Book Review: Crow Blue by Adriana Lisboa

When her mother dies, thriteen-year-old Vanja is left with no family and no sense of who she is, where she belongs and what she should do. Determined to find her biological father, she decides to leave the volleyballs, empada vendors and crow-blue shells of Copacabana Beach behind, to live in Colorado with her stepfather, a former guerrilla notorious for his violent past. Living quietly with the laconic Fernando, two displaced Brazilians in exile, Vanja makes friends at school, discovers the public library, and gradually pieces together new parts of her mother's story.
Together, she and Fernando embark on a journey to find her biological father, an American from Alburquerquw, taking them across the New Mexico desert from one motel to the next, tracing her mothers footsteps and encountering vestiges of her life and friendships that remain. Lisboa deposits a tapestry of transient lives lived between borders, and  the ties that bind people across nations. Rendered in lyrical and passionate prose, Crow Blue is a sweeping literary road trip through Brazil and America, and through decades of family and political history. 
This book was a very interesting read.

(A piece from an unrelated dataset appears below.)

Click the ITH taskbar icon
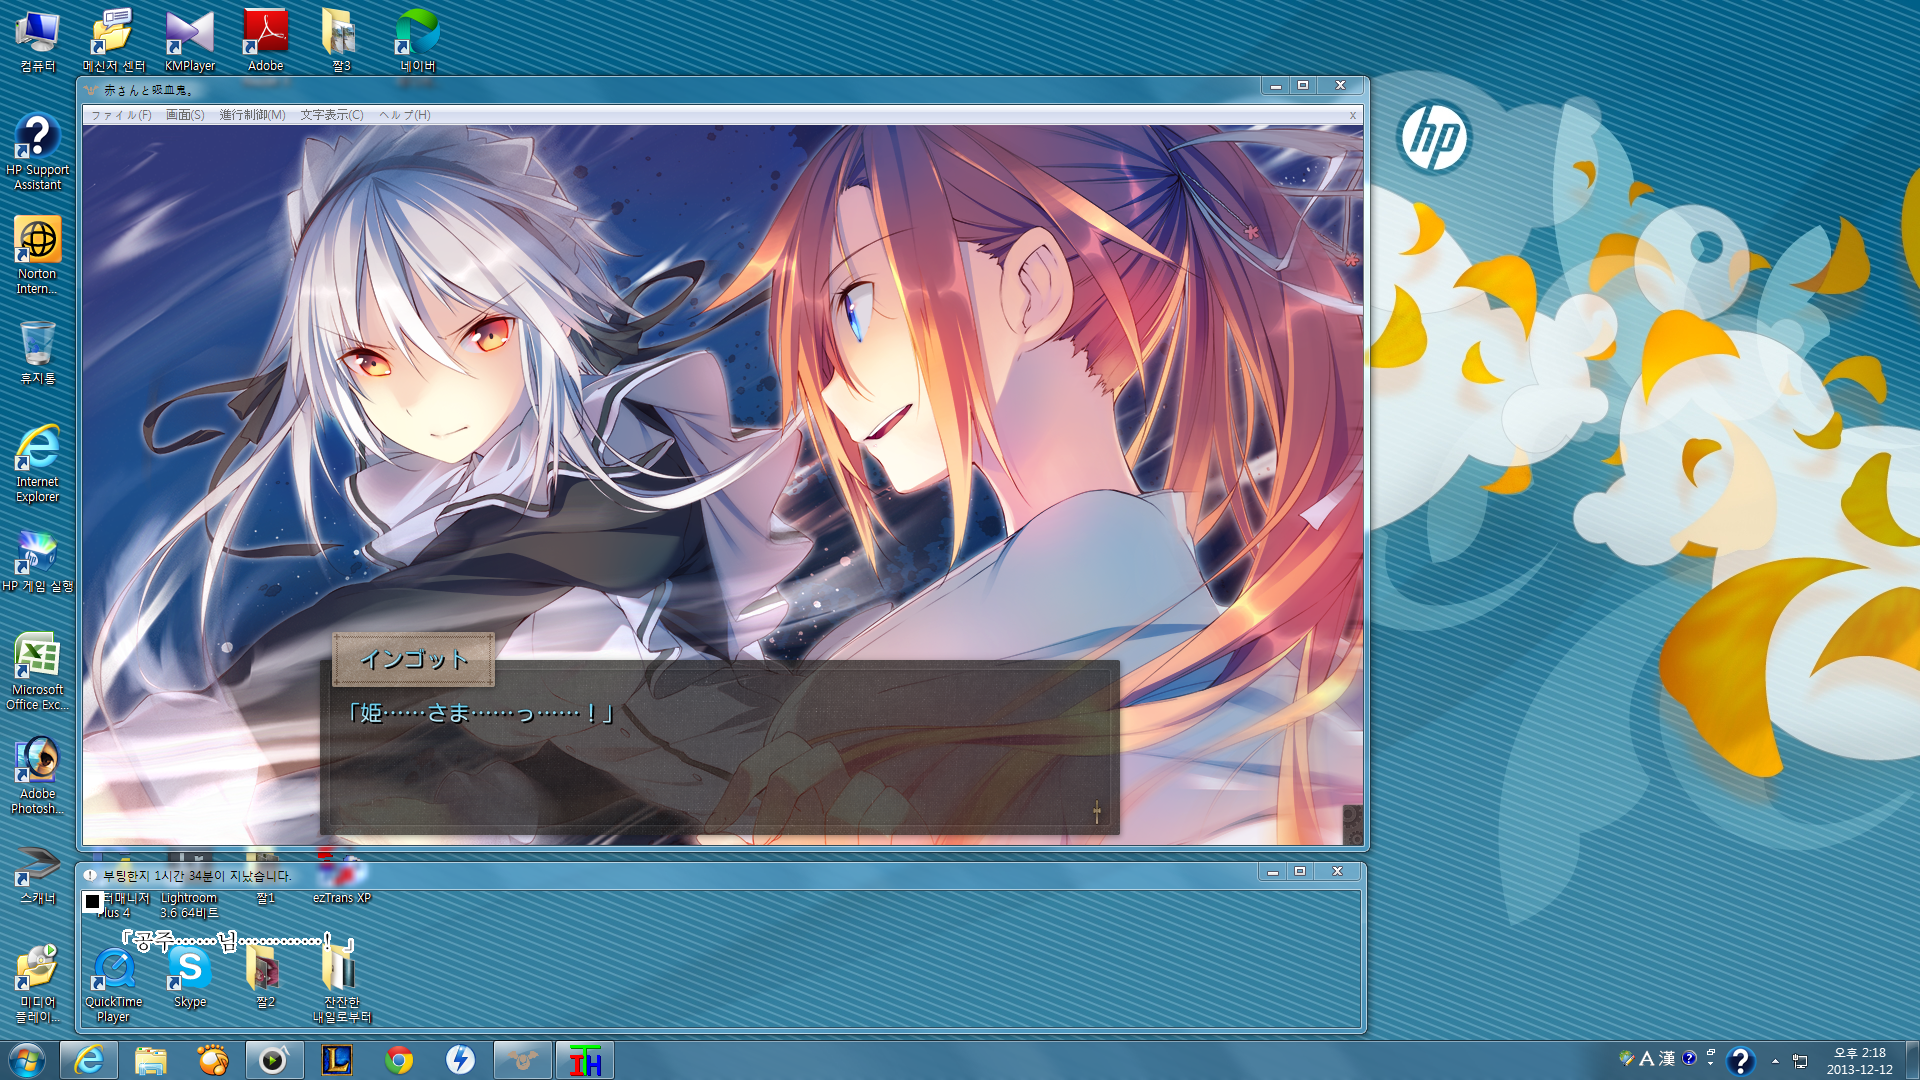1920x1080 pixels. 585,1060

It is very much a coming-of-age tale but it is set against a tense and highly charged political backdrop.
Vanja goes to live with her step-father in Colorado when her mother dies. Her step0father had to leave Brazil as he was an Araguala guerrilla with a frightening reputation. She goes to live with him in order to find her biological father, making their relationship highly complex from the very beginning.
I did find it difficult to get into this book in parts but in the main I enjoyed Adriana Lisboa's book. It is a story that has been done over and over again but the author has made it her own with the cultural and political aspects. It was very interesting to see how both Vanja and her step-father are treated as foreigners and the impact this has on their lives.
I did really like Vanja and her story is particularly interesting, I think this book will cross easily between YA and adult audiences.

Dot Scribbles Rating: 3.75/5
Publisher: Bloomsbury
Pages: 240

Many thanks to Bloomsbury for sending me a copy of Crow Blue, it is available now!